Privacy Policy

2. Data Collection and Usage

We collect and process personal data, including: names, email addresses, organization names and usage metrics (e.g., usage time, frequency of platform usage).

We use personal data and associated metadata solely for analytics to improve our platform and marketing purposes.

We do not use your uploaded historical sales data for any purpose (including, without limitation, model training, external analytics, marketing, or disclosure to third parties).

We process this data based on the necessity to perform our contract with you and our legitimate interest in improving our services.

3. Data Sharing and Third Parties

We do not share, sell, or transfer your personal data to any third party. All collected data remains strictly within OrionCast AB.

4. Data Security

We take data security seriously and have implemented the following measures:

• All customer data is encrypted both during transmission (TLS/SSL) and when stored.
• Data is securely managed on cloud platforms with the highest security standards.
• Access to production environments and model code is restricted to authorized personnel only.

We comply with the General Data Protection Regulation (GDPR).
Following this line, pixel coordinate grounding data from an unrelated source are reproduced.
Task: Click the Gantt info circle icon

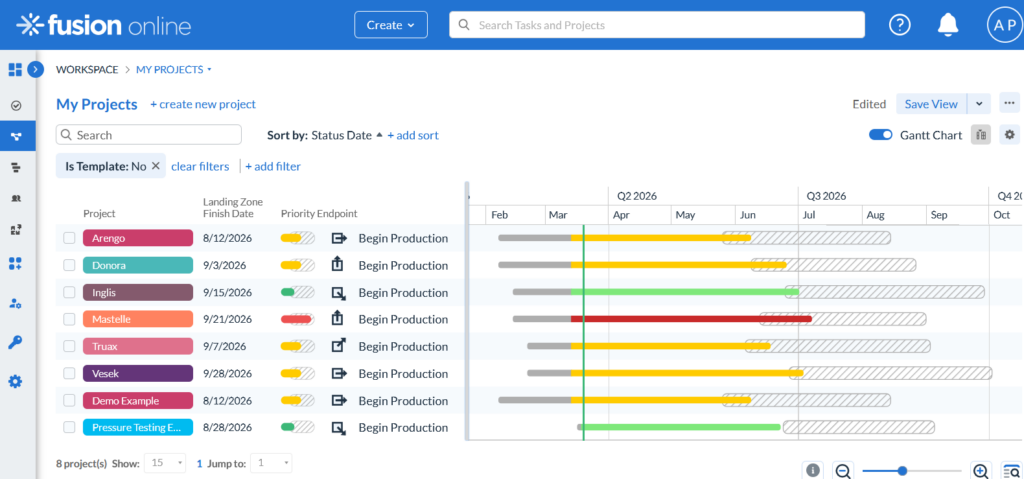Action: [813, 471]
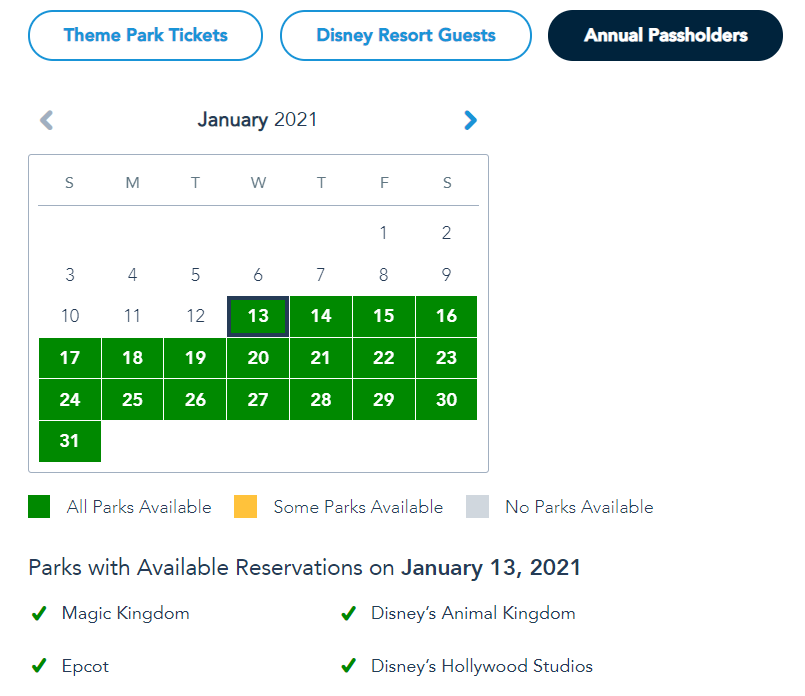Screen dimensions: 805x696
Task: Switch to Disney Resort Guests tab
Action: pyautogui.click(x=405, y=36)
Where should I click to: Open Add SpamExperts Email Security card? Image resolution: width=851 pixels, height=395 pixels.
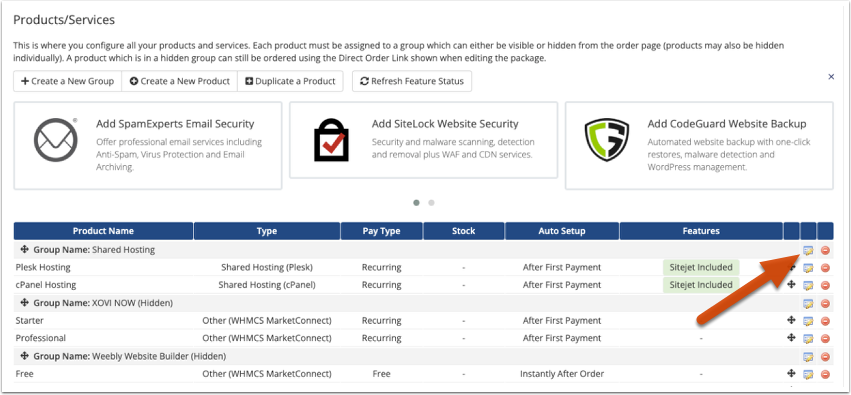click(148, 145)
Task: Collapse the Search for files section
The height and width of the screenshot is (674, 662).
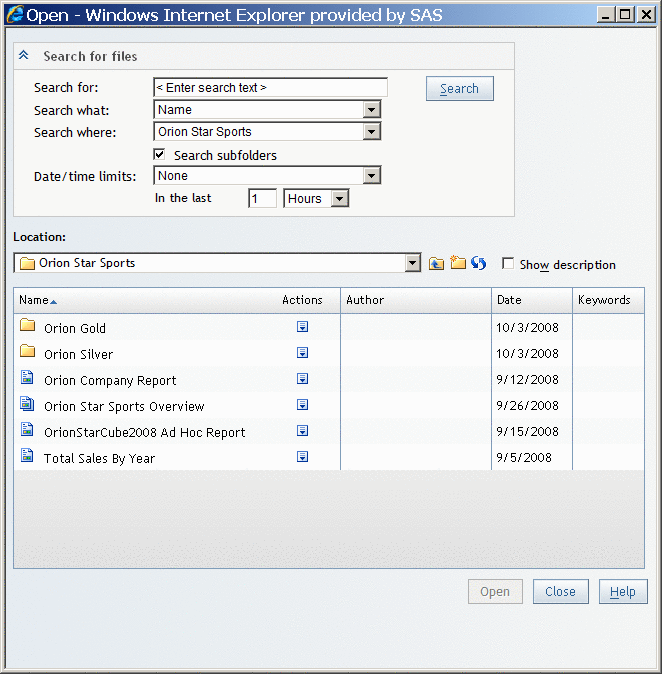Action: 24,57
5. Data Retention and Deletion

We retain your personal data for as long as necessary, or until you request deletion. If you request deletion, your data will be promptly and permanently removed from our systems.

6. Cookies

We use a minimal number of cookies to ensure the website functions correctly and to improve your user experience. We do not use cookies for advertising, profiling, or behavioral tracking.

• Session Cookie (Authentication): A strictly necessary cookie used by our system (Flask-Login) to keep you logged in during your visit and to secure your session. This is typically deleted when you close your browser.
• Language Preference (lang): A functional cookie that remembers your preferred language (Swedish or English) across the website and dashboard. This cookie is stored for up to one year.

You can choose to disable cookies through your browser settings; however, please note that doing so will prevent you from logging in or using the service's core features.

7. Your Rights and Controls

You may at any time:

• Request access to the data we hold about you.
• Request correction or deletion of your data.

Please contact us directly at support@orioncast.ai for any data-related inquiries or requests.

You also have the right to lodge a complaint with the Swedish Authority for Privacy Protection (Integritetsskyddsmyndigheten).

8. Age Restrictions

You must be at least 16 years old to use our platform. We do not knowingly collect or solicit personal information from children under the age of 16. If you are under 16, please do not use our Service or submit any personal information to us. If we become aware that we have collected personal information from a child under the age of 16, we will take steps to delete such information as soon as possible.

9. International Data Transfers

We do not intend to transfer your data outside the European Union. Where third-party infrastructure or service providers are used, we aim to keep personal data within the EU/EEA whenever possible.

10. Updates to this Policy

We may update this policy periodically. Any significant changes will be communicated clearly on our website.

For questions, please contact us at support@orioncast.ai

11. Account Data

To create and administer user accounts, we process account-related information such as email address, display name, company affiliation, country (if provided), password hashes, login timestamps, admin permissions, and project access or sharing metadata.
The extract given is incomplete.